Stored data entries:
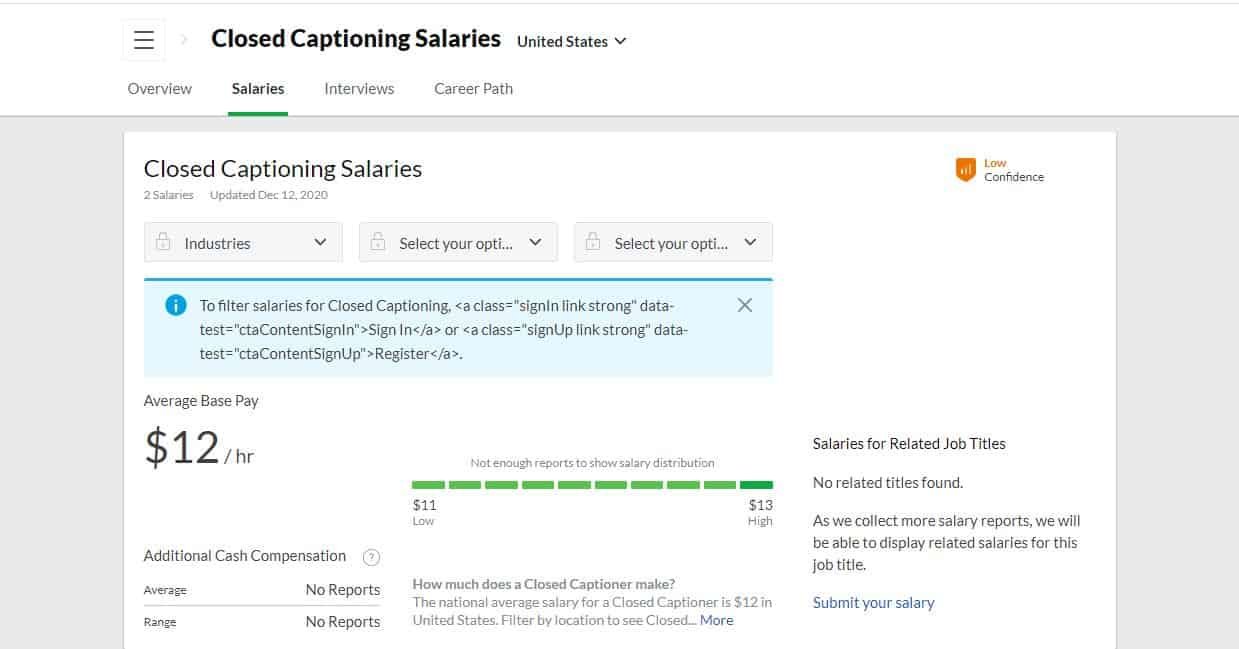Click the orange Low Confidence badge icon

pos(964,169)
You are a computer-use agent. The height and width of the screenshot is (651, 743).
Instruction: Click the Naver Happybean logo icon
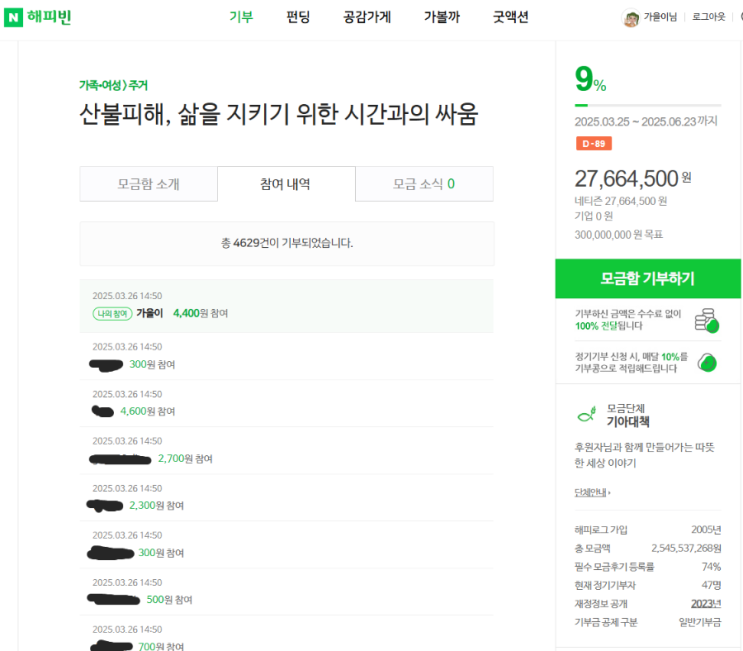[14, 17]
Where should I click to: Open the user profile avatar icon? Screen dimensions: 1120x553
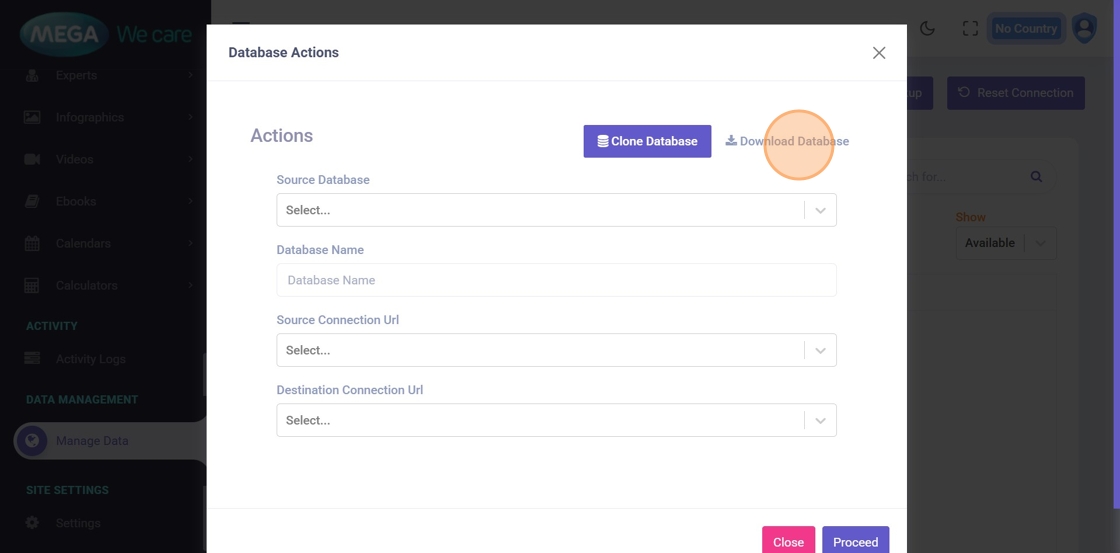[x=1084, y=28]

• Exercise objective:
Locate "You are a computer-use" in the entries above. Copy, exactly and only, the lines from that line to the end, leaving out the pictures.

• Task output:
You are a computer-use agent. The height and width of the screenshot is (651, 743).
Instruction: Click the Naver Happybean logo icon
[14, 17]
Where should I click to: Open the user profile avatar icon? Screen dimensions: 1120x553
[x=1084, y=28]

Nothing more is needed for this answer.